━━━━━ GIVEN TEXT

George Washington , Clinton, Cornwallis, Lord George Germain, Comte de Rochambeau, Comte de Grasse, Yorktown and Treaty of Paris

Posted by PITHOCRATES - June 28th, 2012

Politics 101

British Sea Power allowed the British to Remain in a Hostile Land for the Eight Years of the Revolutionary War

The American Revolutionary War began in April of 1775 with the Battles of Lexington and Concord.  For years following these battles George Washington yearned to meet the British in a grand battle and defeat them.  What he got instead was a lot of smaller battles that sent him in retreat.  For despite fighting on the far side of an ocean the British had a large professional army.  A vast merchant marine to supply them whatever they needed.  And the world’s preeminent navy.  The Royal Navy.

That sea power allowed the British to remain in a hostile land for the following 7 years.  Allowed them to remain in New York.  Allowed them to take the war to the South unopposed.  It allowed them to move armies.  And supply armies.  As well as control the world’s sea lanes to maintain their commerce.  The Royal Navy tipped the balance of power well to the side of the British.  And perhaps it was their undoing as well.  Trusting that their naval superiority would always be there.

━━━━━━━━━━
━━━━━ DATASET ROWS

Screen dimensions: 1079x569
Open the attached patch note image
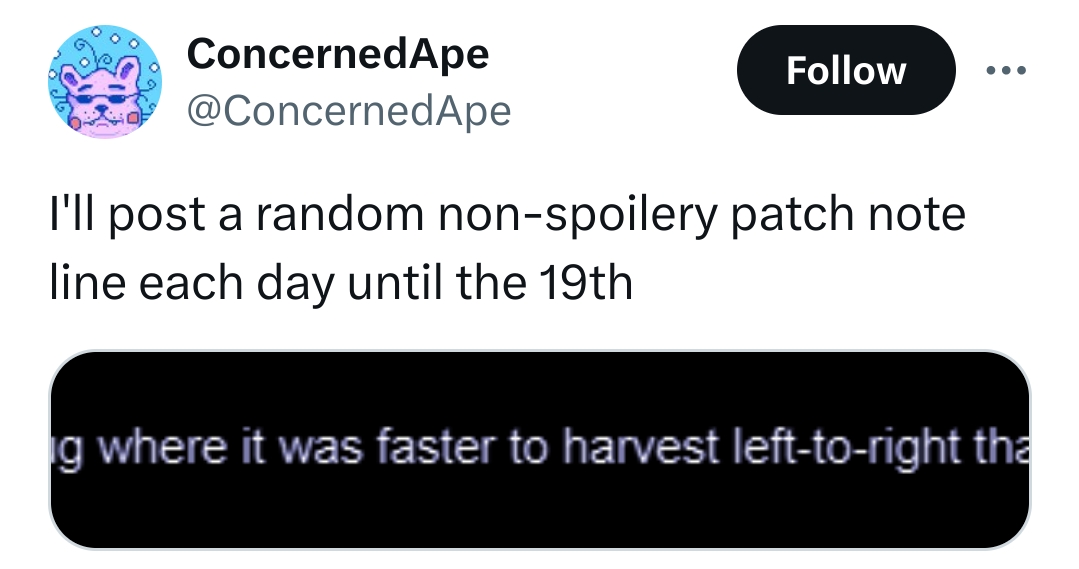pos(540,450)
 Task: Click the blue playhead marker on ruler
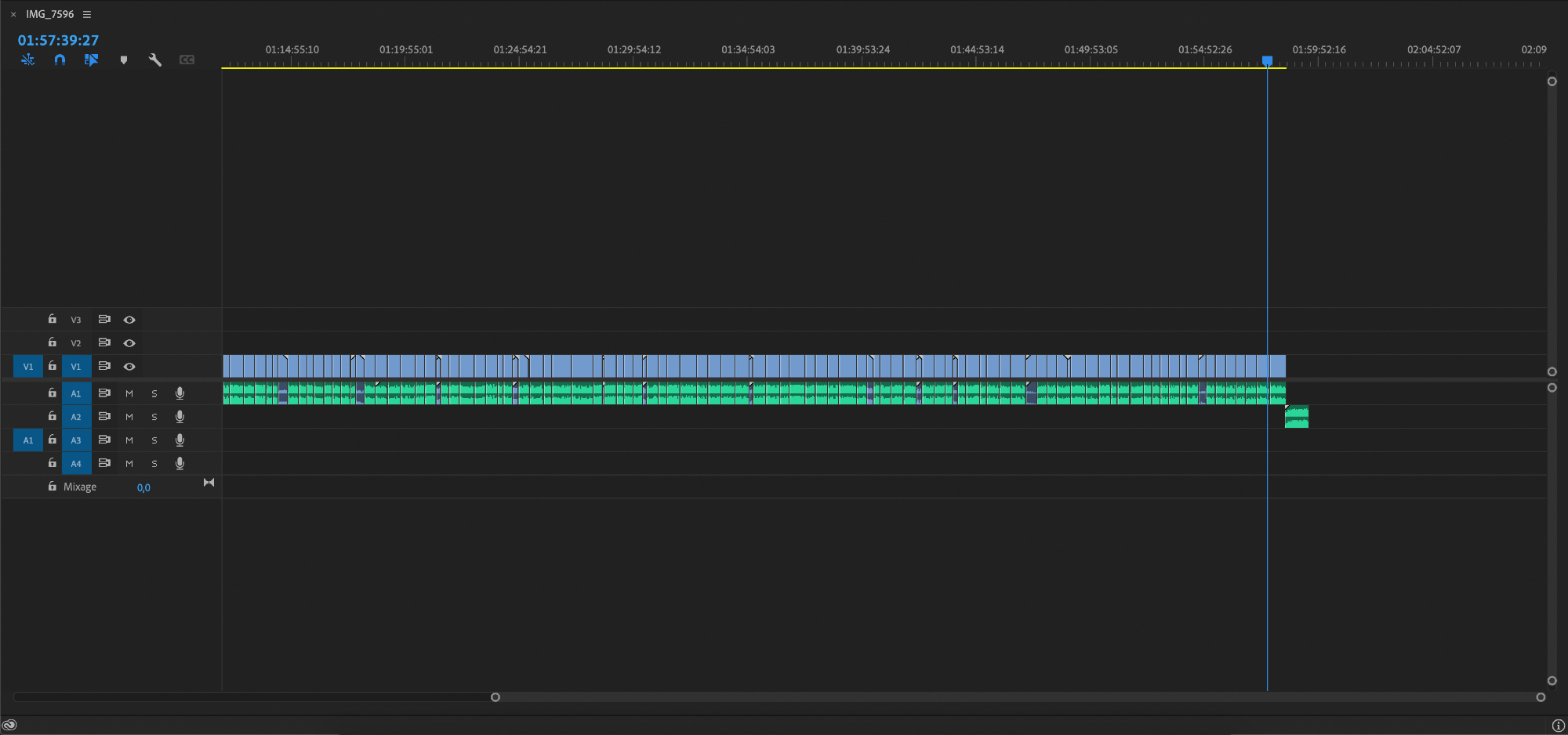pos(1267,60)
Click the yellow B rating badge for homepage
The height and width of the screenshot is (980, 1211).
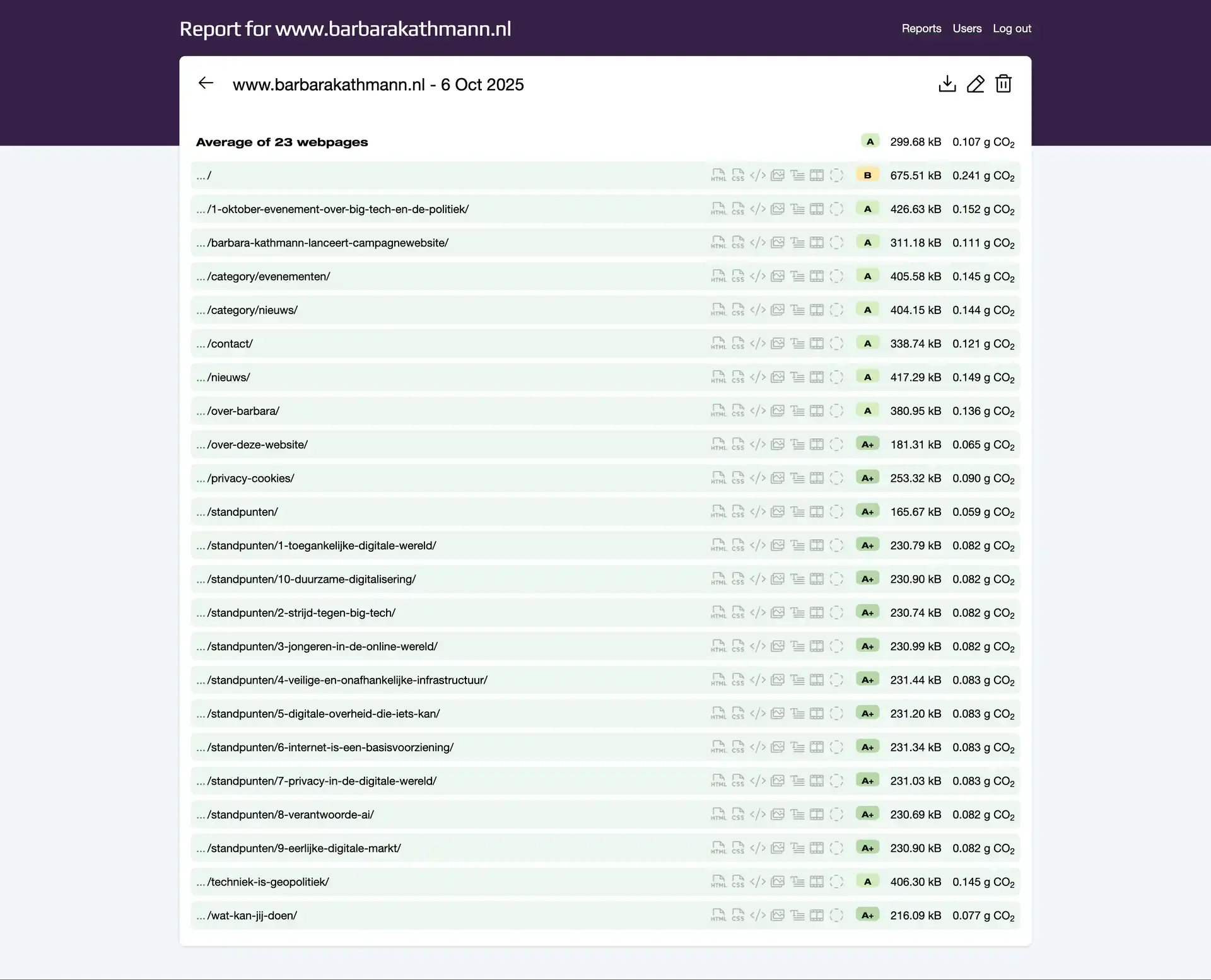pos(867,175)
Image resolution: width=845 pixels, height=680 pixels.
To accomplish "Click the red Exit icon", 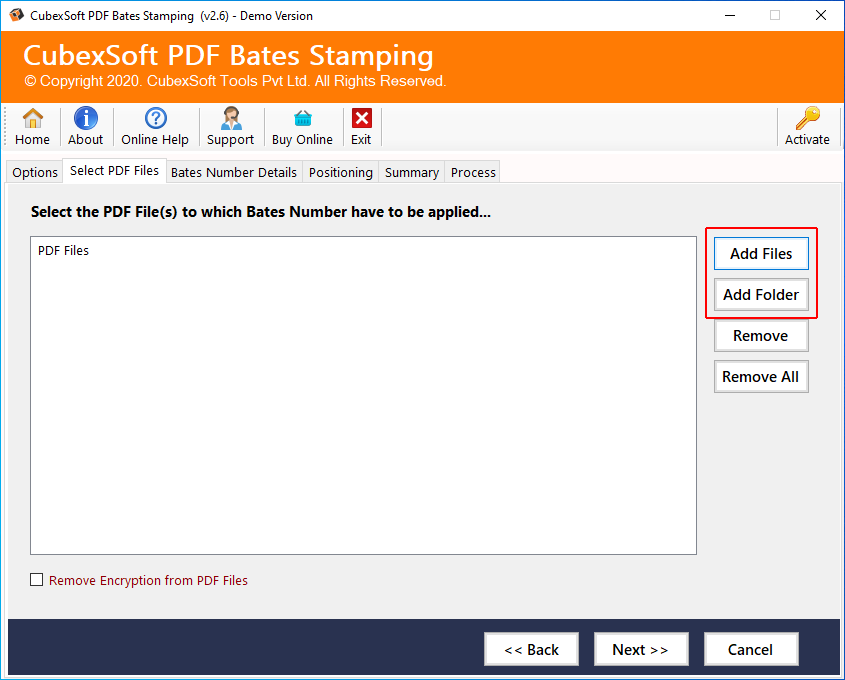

━━━━━━━━━━

Rewrite the part of the Revolutionary War post that opens with the words containing "The American Revolutionary" and closes with "The Royal Navy.", swapping "grand battle" for "decisive battle".

The American Revolutionary War began in April of 1775 with the Battles of Lexington and Concord.  For years following these battles George Washington yearned to meet the British in a decisive battle and defeat them.  What he got instead was a lot of smaller battles that sent him in retreat.  For despite fighting on the far side of an ocean the British had a large professional army.  A vast merchant marine to supply them whatever they needed.  And the world’s preeminent navy.  The Royal Navy.